◆ **TEXT PROVIDED**
· · · · ·

So they clap when he just says "Macbook Air" and one of the best features is its profile is it?! Probably because it has not got much else going for it to be honest. £1200 for something with an optional optical drive?! Tossers
After Steve Jobs' Macworld Expo keynote, we got our hands his latest product announcement - the stunning MacBook Air laptop... Can't see the video? Download Flash Player from Adobe.com The Air is incredibly thin and an amazing feat of engineering - although the lack of a replaceable battery is a bit of a killer.
just sucking up to apple guys, "ah yeah thats really, cool, £1200, very impressive"
no it isn't, thats extersionate. Sorry, but this guy doesn't seem like someone who should be reviewing these kind of things if no critical analysis is bothered to be thrown in. Free ticket, possiblity of a free Macbook Air if he says its beautiful on camera?
Was he being sold that, or was he reviewing (previewing) it?
"Oooh, it's thin. It's thin. It's so thin. Wow, incredible, woo. Thin!"
Are you sure he wasn't one of the people whooping and touching God in the crowd at Job's speech?
"£1200? Wow, that's impressive."
Impressive? It's extortionate!
Now, I'm no Apple fanboi, but seriously:
USB ports: 1.
Expansion slots: no.
Removable battery: no.
HDD capacity: 64GB.
Compared to some equivalent-sized laptops - both in specs and size and PRICE - it is waaaaaaay at the bottom of my list. There are plenty of others just as thin as this with more onboard luxuries (or necessities, depending on how you see it) with greater storage, faster processors and more upgradeability. Here's a good quick look at four comparisons with the Air:
Seeing how the gesture worked on the touch pad was good, though there must be some estimation of location relative to the screen for multitouch. It is an evolution of the normal touchpad however; I wonder when a full touch-screen MacBook will be released...
Why get hung up about the battery ? It'll last 2-3 years, then replace it (either through apple or I'm sure a number of 3rd party vendors). I agree if you need two batteries (e.g. long train journey) then this is a limitation but people are making such a big deal over it - calling it a disposable laptop !
I like the optical drive being external - how long before they produce a BluRay one ?
$999 is too much for a 64GB SSD option. Shame about that.
It is a very pretty machine, and it does arouse techo lust.
It is too much of an Apple lock-in however. Non-replaceable battery implies 'disposable computer' and/or very excellent after-purchase service revenue stream for Apple. Also, If I can't pop the battery out how can I reset the thing when Mac OS 10 goes south?
I think the real cost of this computer will be a lot higher than the sticker price.
And, well, I gotta ask, will it run Linux?
H ementiones the battery, but no followup.
Thus is a bit of a problem
Want to use Eithernet and a n other USB device, well, you are going to need a hub.

· · · · ·

◆ **EXERCISE TASK**
In the comments on the MacBook Air, update the stretch from "Was he being" through "HDD capacity: 64GB." so that "Card readers" replaces "Expansion slots", and give that stretch again.

◆ **PROVIDED MATERIAL**
· · · · ·

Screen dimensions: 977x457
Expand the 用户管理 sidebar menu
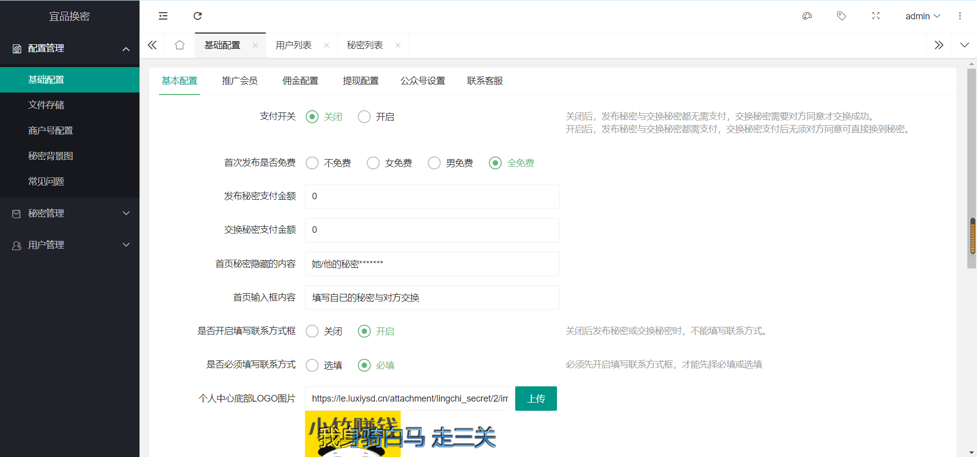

· · · · ·

◆ **RESULT FOR THIS TASK**
Was he being sold that, or was he reviewing (previewing) it?
"Oooh, it's thin. It's thin. It's so thin. Wow, incredible, woo. Thin!"
Are you sure he wasn't one of the people whooping and touching God in the crowd at Job's speech?
"£1200? Wow, that's impressive."
Impressive? It's extortionate!
Now, I'm no Apple fanboi, but seriously:
USB ports: 1.
Card readers: no.
Removable battery: no.
HDD capacity: 64GB.